- Born: Davenport, Iowa, U.S.
- Education: Loyola Marymount University
- Occupations: Actress; voice actress; novelist;
- Years active: 2000–present

= Dana Davis =

American actress

Dana Davis is an American actress and novelist known for playing Monica Dawson on the NBC series Heroes (2007), Chastity Church on the ABC Family television series 10 Things I Hate About You (2009–10) and Carmen Phillips on the TNT series Franklin & Bash (2011–2013). She is an accomplished voice actress whose credits include Star vs. the Forces of Evil, She-Ra and the Princesses of Power,
and the role of Kit on Craig of the Creek.

==Biography==
Davis was born in Davenport, Iowa, and attended North High School. She is a trained violinist and attended Loyola Marymount University where she earned her bachelor's degree in Music in 2006.

Davis appeared alongside teen actress Hilary Duff in Raise Your Voice. She has also appeared in Veronica Mars, That's So Raven, The O.C., Gilmore Girls, Point Pleasant, Pushing Daisies, and Hidden Palms.

In July 2007, The Hollywood Reporter announced that Davis would be joining the second season of the TV series Heroes, as Monica Dawson, who was described as a "young hero" willing to "give up everything to help the people around her". The character is the niece of D.L. Hawkins and first cousin of Micah Sanders. She has the power of muscle mimicry, meaning she can master instantly any physical skill she witnesses.

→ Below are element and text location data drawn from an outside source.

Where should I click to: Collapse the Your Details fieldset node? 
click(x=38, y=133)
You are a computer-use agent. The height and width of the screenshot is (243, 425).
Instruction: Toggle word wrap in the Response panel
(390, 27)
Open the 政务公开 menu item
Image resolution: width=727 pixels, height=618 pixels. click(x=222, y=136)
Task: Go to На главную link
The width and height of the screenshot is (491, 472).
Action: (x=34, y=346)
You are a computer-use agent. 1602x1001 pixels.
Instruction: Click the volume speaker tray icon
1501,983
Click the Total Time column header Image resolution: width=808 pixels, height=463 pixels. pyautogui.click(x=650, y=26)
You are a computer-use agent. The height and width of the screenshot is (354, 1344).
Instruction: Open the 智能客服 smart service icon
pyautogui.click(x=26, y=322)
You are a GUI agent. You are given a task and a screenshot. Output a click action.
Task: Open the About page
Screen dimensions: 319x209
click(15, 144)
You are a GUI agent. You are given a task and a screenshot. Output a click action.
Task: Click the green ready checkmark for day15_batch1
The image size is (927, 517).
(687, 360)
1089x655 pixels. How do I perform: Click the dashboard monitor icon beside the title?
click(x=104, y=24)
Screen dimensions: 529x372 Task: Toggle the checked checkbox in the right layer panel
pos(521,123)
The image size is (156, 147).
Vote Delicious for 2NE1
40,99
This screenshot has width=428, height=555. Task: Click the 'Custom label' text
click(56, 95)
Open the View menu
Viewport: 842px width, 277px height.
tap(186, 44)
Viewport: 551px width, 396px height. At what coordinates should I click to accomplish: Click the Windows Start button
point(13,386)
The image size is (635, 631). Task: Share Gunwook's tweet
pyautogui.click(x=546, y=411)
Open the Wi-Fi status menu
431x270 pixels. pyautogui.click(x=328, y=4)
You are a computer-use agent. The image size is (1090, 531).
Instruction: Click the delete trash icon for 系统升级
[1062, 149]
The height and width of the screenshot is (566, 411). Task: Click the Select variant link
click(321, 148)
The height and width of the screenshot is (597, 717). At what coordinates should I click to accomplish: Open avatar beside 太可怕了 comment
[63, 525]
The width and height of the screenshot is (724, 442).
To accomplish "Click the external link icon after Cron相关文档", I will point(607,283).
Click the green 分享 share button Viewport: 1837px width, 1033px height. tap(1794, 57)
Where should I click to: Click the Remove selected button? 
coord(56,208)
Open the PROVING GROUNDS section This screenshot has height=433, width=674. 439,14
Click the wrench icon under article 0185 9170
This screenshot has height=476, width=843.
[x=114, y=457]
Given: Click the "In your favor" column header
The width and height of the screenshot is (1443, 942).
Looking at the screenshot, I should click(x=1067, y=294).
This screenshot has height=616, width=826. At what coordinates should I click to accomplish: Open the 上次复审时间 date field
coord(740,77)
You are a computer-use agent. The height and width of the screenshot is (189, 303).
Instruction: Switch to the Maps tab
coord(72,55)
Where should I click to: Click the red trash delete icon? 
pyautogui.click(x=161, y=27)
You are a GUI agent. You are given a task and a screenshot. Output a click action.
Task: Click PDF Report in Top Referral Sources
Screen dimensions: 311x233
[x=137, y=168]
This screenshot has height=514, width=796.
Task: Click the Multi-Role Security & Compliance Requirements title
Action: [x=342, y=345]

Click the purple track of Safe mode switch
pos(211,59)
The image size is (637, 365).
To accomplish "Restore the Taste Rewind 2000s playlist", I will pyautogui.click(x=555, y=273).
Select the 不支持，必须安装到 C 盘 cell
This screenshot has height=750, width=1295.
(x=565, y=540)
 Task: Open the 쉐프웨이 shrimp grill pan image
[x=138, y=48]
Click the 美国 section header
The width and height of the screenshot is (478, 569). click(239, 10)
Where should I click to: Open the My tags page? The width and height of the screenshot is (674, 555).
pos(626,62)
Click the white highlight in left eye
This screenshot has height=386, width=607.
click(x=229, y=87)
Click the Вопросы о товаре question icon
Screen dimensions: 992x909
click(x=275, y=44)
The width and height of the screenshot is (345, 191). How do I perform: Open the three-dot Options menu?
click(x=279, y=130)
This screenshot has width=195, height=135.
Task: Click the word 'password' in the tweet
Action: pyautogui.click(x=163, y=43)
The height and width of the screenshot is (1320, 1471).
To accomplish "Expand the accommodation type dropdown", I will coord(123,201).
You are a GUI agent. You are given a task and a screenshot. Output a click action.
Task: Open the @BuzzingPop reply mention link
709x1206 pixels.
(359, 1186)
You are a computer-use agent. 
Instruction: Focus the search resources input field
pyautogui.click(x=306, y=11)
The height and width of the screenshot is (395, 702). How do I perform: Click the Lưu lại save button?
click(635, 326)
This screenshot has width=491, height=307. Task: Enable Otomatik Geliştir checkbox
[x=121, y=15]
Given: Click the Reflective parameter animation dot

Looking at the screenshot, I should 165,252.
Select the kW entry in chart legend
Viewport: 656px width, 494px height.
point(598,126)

Davis played the role of Peyton in the hit film Coach Carter (2005) alongside Ashanti. She also starred as Lisa Hines in Prom Night (2008). Davis played Chastity Church in the ABC Family series 10 Things I Hate About You (Gabrielle Union played the character in the film) appearing in all 20 episodes. According to series creator Carter Covington, Davis asked out of her contract after the 20 episodes to explore new career opportunities, so Chastity was written out as transferring to a new school; the show was cancelled shortly after the episode aired.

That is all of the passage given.